San Francisco, CA – The felony case against DeAndre Barney was dismissed on July 10, 2008 after he was proven factually innocent of armed robbery based on San Francisco community safety camera evidence. Video footage showed that the car Barney was driving was not the getaway car, as alleged by police. Barney was represented by Deputy Public Defender Randall Martin.

On May 22, 2008, two young men robbed a store on Haight Street between Webster and Fillmore. According to the police affidavit in support of the arrest warrant, a community safety camera showed the robbers getting out of a light-colored car before the robbery and fleeing in the same car at 15:02:07 hrs.
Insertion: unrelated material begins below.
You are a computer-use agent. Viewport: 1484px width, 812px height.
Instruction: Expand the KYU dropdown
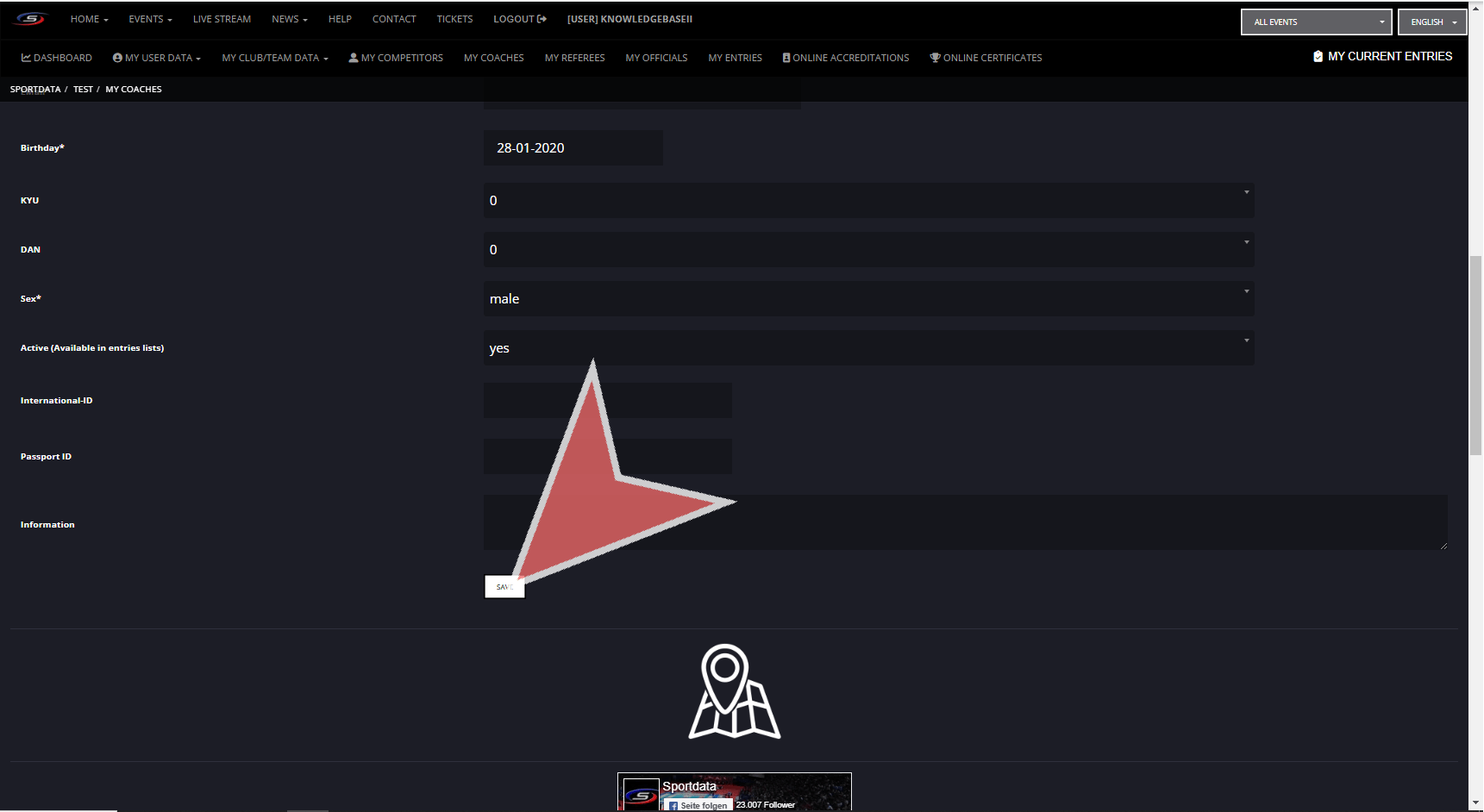868,200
The affidavit states that the license plate of the getaway car was photographed at the corner of Haight and Webster at 15:02:17 hrs.

Barney’s DMV photo was placed in a photo lineup and he was identified by the victim as looking like one of the robbers. The police obtained a warrant and arrested Barney on June 25, 2008.

Deputy Public Defender Martin obtained and reviewed the community safety camera footage. Contrary to the police affidavit, the tapes showed that the robbers actually left the scene in their light-colored car at 14:58:13 – four minutes before the license plate photo was taken. More importantly, the footage showed that Barney’s photographed license plate, which formed the basis for his arrest, was on a different light-colored car than that driven by the robbers.

According to Deputy Public Defender Martin, “My client was in the wrong place at the wrong time. He was wrongly identified as a perpetrator, and the inspector submitted a false affidavit regarding the timing of events shown on the videos. If it weren’t for the community safety camera video, my client might very well have been convicted of armed robbery.”

The District Attorney’s Office dismissed the charges against Barney after verifying the community safety camera footage presented to them by Deputy Public Defender Martin.

According to Public Defender Jeff Adachi, “This case comes out of the storyline of the movie, “My Cousin Vinny,” where one car driven by an innocent man is mistaken for another similar car belonging to the robber. It’s a classic case of why circumstantial evidence can’t always be trusted.”

Adachi noted that this was the second case in the last 12 months where an innocent person was exonerated by evidence obtained by the city’s surveillance cameras.

The mission of the Public Defender’s office is to provide vigorous, effective, competent and ethical legal representation to persons who are accused of crime and cannot afford to hire an attorney. Established in 1921, the San Francisco Public Defender has a long, proud history of providing top-notch representation to its clients, and championing programs that help people turn their lives around.